> _GOAL_
Pull out every line of the material below that contains the string "size", and copy each one unchanged.
[start EXCERPTED DATA]
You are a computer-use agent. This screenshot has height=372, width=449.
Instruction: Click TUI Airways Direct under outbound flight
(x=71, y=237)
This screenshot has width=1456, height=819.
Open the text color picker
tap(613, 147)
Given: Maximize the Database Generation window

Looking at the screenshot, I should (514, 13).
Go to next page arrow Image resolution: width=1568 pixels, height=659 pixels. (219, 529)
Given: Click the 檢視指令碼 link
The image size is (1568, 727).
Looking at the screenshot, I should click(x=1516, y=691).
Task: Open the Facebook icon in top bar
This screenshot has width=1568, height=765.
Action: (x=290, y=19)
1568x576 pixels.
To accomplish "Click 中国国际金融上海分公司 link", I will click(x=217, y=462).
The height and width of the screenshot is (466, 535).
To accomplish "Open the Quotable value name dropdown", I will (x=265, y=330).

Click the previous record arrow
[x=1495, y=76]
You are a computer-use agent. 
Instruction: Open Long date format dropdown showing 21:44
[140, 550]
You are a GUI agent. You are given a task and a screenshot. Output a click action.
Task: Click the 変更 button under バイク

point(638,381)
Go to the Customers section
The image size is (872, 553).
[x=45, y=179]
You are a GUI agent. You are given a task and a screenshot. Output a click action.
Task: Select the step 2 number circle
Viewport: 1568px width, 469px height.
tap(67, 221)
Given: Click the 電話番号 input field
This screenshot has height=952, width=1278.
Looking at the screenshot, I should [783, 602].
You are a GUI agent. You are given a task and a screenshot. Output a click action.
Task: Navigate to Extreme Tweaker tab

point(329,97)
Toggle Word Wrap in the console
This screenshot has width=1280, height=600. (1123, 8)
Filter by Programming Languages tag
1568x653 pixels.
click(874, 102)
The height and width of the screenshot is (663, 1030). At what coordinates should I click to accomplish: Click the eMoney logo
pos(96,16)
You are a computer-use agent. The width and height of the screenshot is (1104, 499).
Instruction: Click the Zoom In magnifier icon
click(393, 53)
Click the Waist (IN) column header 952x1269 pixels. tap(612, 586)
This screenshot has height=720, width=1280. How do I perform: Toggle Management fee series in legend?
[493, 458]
[end EXCERPTED DATA]
> _OUTPUT OF THE TASK_
The image size is (1568, 727).
The image size is (872, 553).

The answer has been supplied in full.